Wearable Devices Add Strength

  • February 2004
  • By Gregory T. Huang

Robotic "power pants" use sensors and artificial muscles to give you an extra jolt of strength.

   

At Nagasaki University in Nagasaki-City, Japan, mechanical engineer Shunji Moromugi straps on a pair of what he calls "power pants" and gets to work. Holding a 16-kilogram barbell on his shoulders, he does 90 squats in 90 seconds without breaking a sweat. That's because the pants contain computerized sensors that detect what his legs are doing-deep knee bends-and tubelike artificial muscles, mounted on both sides of the knee, that expand and contract with flows of compressed air. The artificial muscles are attached to a steel brace that spans the thigh and calf; when they lengthen, they extend Moromugi's knee and help him stand more easily.

These power pants might just be the closest thing yet to a realization of long-held visions of mechanical systems that improve the mobility of the elderly and disabled or boost the strength of soldiers and rescue workers.
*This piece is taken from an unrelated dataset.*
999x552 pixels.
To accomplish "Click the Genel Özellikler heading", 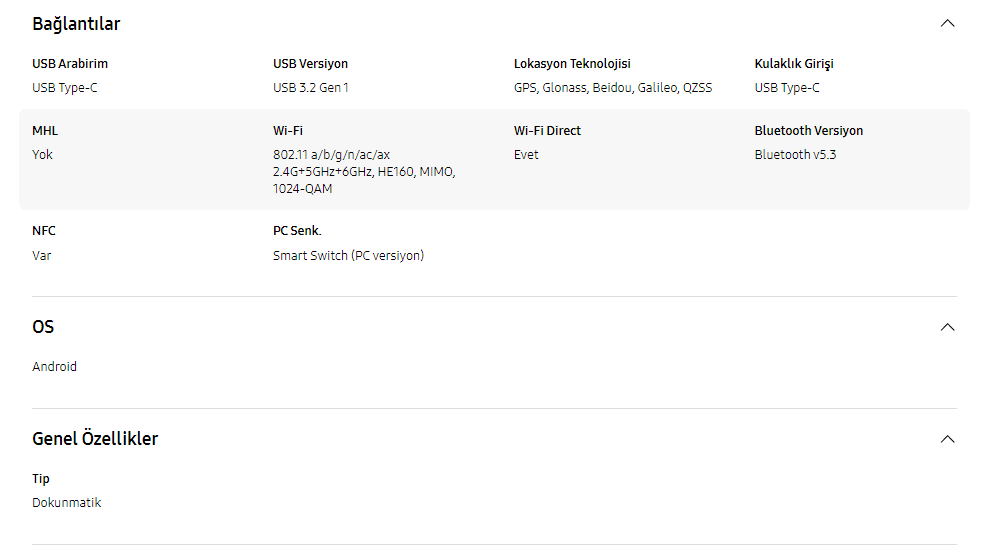I will (95, 439).
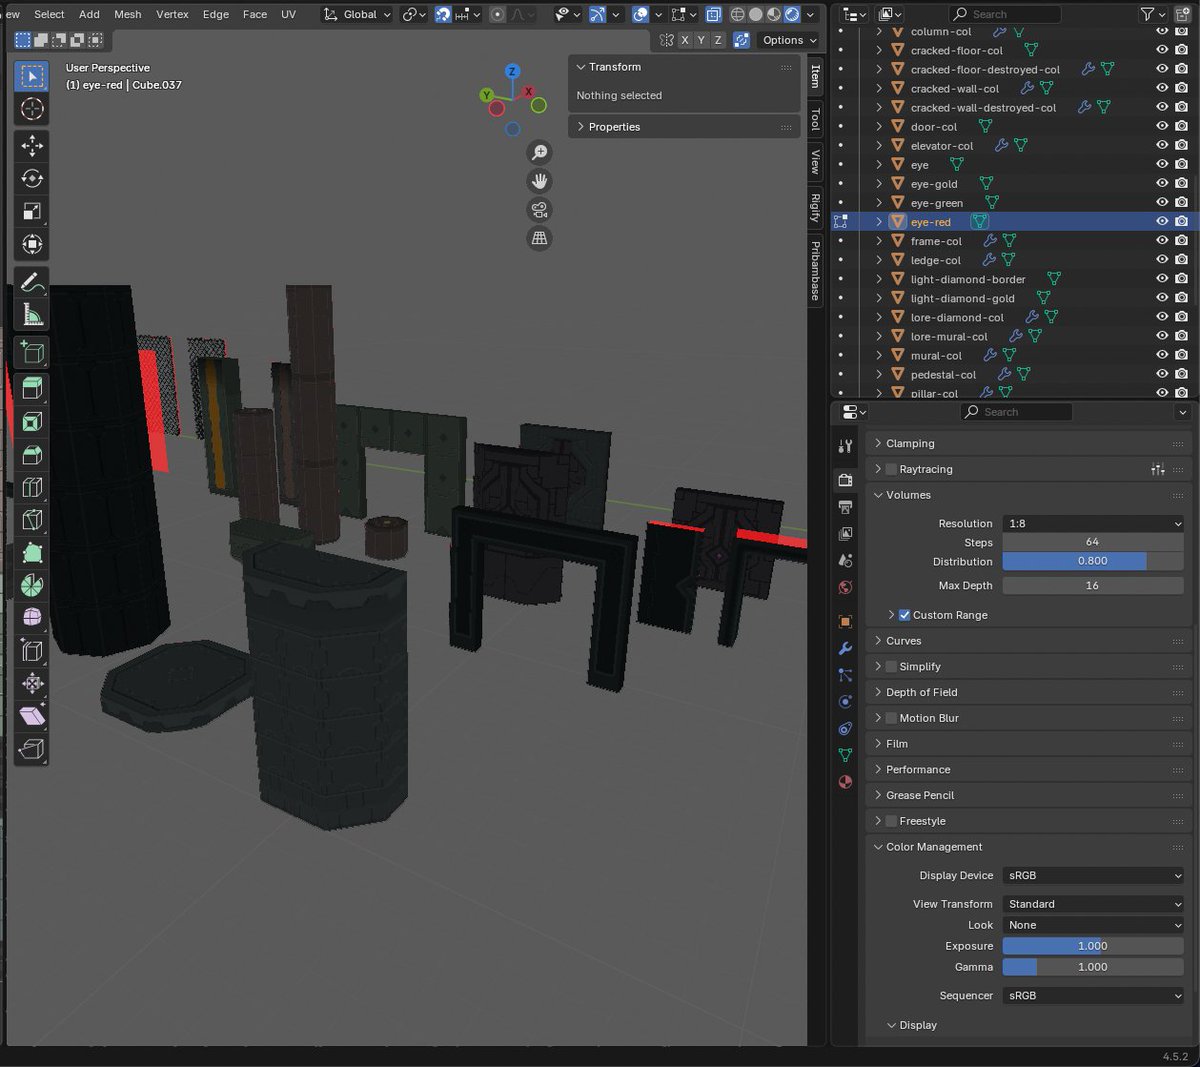This screenshot has width=1200, height=1067.
Task: Enable the Raytracing checkbox
Action: [891, 469]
Where previous wearable robots proved cumbersome and hard to control, this latest version-a collaboration between Nagasaki University, the University of Electro-Communications in Tokyo, Japan, and the University of California, Irvine-is smarter and more practical. Robotics experts say it's an important step toward building machines that people will actually use. "This is novel because it's sensing over the entire soft-tissue interface of the body," says Ephrahim Garcia, a mechanical and aerospace engineer at Cornell University and a former program manager at the U.S. Defense Advanced Research Projects Agency. "You need intense amounts of computation to pull it off," he adds.